Botnet that hid for 18 months

Botnet that hid for 18 months(arstechnica.com)

125 points by takiwatanga 4 years ago | 22 comments

mikeyouse 4 years ago |

Interesting -- not targeting defense contractors or governments..

> In this blog post, we introduce UNC3524, a newly discovered suspected espionage threat actor that, to date, heavily targets the emails of employees that focus on corporate development, mergers and acquisitions, and large corporate transactions. On the surface, their targeting of individuals involved in corporate transactions suggests a financial motivation; however, their ability to remain undetected for an order of magnitude longer than the average dwell time of 21 days in 2021, as reported in M-Trends 2022, suggests an espionage mandate.

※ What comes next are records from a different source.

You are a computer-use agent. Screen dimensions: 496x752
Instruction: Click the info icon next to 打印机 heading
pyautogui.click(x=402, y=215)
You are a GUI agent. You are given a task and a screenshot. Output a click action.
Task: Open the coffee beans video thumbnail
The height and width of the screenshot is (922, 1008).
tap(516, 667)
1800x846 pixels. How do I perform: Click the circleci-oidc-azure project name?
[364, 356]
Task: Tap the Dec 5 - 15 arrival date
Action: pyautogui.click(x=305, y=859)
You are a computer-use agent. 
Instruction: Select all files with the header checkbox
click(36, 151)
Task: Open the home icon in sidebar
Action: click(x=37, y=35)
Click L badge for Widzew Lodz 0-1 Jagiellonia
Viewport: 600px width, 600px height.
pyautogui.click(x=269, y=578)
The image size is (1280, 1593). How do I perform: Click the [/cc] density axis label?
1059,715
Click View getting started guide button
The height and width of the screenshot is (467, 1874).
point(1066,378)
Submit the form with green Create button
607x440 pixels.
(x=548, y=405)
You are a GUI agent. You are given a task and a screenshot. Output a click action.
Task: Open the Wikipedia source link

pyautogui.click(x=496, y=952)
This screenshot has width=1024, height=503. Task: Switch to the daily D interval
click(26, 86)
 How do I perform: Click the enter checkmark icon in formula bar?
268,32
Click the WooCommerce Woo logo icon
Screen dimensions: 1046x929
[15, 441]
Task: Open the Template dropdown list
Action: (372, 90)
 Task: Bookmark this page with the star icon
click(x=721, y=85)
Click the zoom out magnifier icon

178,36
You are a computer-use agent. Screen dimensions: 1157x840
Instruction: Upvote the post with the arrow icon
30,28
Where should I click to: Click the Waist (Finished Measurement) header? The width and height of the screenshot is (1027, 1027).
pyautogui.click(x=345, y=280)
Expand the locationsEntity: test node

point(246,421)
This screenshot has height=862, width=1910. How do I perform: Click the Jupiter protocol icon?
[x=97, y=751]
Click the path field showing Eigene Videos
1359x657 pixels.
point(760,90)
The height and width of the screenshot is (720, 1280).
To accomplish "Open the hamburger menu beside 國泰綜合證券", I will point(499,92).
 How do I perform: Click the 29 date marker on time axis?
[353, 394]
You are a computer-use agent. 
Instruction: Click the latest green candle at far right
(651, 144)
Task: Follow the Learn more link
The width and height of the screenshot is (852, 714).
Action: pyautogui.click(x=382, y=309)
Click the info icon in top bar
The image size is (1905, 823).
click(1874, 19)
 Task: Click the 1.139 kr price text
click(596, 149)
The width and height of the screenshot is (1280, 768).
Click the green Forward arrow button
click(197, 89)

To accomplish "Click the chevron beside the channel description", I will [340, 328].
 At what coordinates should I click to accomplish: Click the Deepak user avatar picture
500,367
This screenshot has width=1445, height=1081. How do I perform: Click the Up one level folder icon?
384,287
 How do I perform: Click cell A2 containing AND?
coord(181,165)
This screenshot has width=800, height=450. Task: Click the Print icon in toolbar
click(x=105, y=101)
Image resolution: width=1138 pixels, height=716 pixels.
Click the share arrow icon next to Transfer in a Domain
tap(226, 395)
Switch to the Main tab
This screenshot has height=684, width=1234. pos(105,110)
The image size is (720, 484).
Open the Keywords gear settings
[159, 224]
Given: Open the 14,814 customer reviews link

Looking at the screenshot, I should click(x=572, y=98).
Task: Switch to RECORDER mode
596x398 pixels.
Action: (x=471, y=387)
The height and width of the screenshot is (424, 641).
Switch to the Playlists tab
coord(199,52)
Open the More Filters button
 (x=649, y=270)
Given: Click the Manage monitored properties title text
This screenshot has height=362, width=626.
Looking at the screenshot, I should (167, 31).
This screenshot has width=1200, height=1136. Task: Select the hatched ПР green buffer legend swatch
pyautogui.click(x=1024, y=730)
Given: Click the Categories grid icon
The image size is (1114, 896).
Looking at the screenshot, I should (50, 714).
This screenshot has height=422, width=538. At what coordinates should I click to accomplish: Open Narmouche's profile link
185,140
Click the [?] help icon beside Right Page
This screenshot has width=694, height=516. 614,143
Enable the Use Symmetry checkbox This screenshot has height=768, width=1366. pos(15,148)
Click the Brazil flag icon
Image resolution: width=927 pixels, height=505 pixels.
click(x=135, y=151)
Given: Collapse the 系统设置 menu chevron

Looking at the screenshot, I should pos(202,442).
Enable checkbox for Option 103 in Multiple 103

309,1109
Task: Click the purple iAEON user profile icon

Is there enough money in high finance to support the development of sophisticated tools to rig trading markets?

nyokodo 4 years ago | |

> Is there enough money in high finance to support the development of sophisticated tools to rig trading markets?

Yes, but a well timed economic WMD on countries heavily reliant on efficient capital markets would greatly distract them from interfering in international events.

pigtailgirl 4 years ago | |

insider trading without insider trading - the netflix engineers who got busted by the DoJ last year did well over 3 million USD on just subscriber data - imagine what access to exec inbox would look like -

tomatowurst 4 years ago | | |

but wouldn't it be easy to catch people with lot of near expiry far OTM put options for instance?

Or are these people going on r/wallstreetbets to write long DD upvoted by bots, purchased accounts, awards, under VPN to make their purchases seem organic?

Still wouldn't it be obvious somebody doing that routinely and establishing a pattern of unusually high win rates before earnings?

Sort of like how poker companies catch cheaters, simply by knowing the average win rate to be within a specific distribution, even the slightest deviation or outlier would send its risk management scrutinizing play by play to determine a pattern.

Wouldn't large state actors with web of shell companies be able to obfuscate and get away with impunity? Literally printing money and also weaponizing a foreign financial market.

belter 4 years ago | | |

If you want to do insider trading without penalties get elected to Congress.

"59 members of Congress have violated a law designed to stop insider trading and prevent conflicts-of-interest"

https://www.businessinsider.com/congress-stock-act-violation...

password4321 4 years ago |

Did anyone ever decrypt that portion of Gauss, circa 2012?

That's the most effectively hidden malware code I know of.

https://arstechnica.com/information-technology/2013/03/the-w...

mike_d 4 years ago | |

No. I know a few antivirus companies and security searchers continue to run brute force cracks against it going on 10 years now.

Other modules in Gauss monitored transactions with Lebanese banks, so a logical assumption is it was deployed as part of a terror financing investigation against a very specific set of computers.

nyokodo 4 years ago |

This doesn’t sound like a botnet so much as a (possibly Russian) child of Stuxnet.

kramerger 4 years ago |

Isnt this significantly better than current botnets?

Is there any information about their targets?

PenguinCoder 4 years ago | |

This activity is steps above a normal botnet or threat actor such as standard ransomware operators. Not only living off the land, but taking care to blend in to the device/environment, not just dropping a randomly named blob. They show a narrow focus of targeting, awareness for evasion, and skill at maintaining persistence. This level of sophistication is not normal, for normal incidents.

daniel-cussen 4 years ago | | |

I bet sometimes they kick out bots that are competing for resources. Or at least scan for the other bots and carve it out, otherwise when there's two that's when they both start mining full blast, they each try to cash in the crypto keys on the computer before the other one does, and the user gets around to reinstalling the OS because his computer is unusable.

solarmist 4 years ago | |

It certainly seems like it to me.

r00fus 4 years ago |

Is this what it takes for IoT devices to finally get DMZ'd away from main networks at enterprises?

vlan0 4 years ago | |

You could try that. But I’m unsure how much that would move the needle in this particular case. It’s too easy to slip up when your only defense is a walled garden. And with wireless controllers and load balancers on the list, that’ll be tricky.

But what would likely have helped is a focus on strong controls around identity and access management. Especially in the form of passwordless auth. Would certainly make lateral moves harder.

robotnikman 4 years ago | |

Do other companies seriously not do this? I would think that is a basic security concept at this point. Then again, I've seen worse security practices at companies.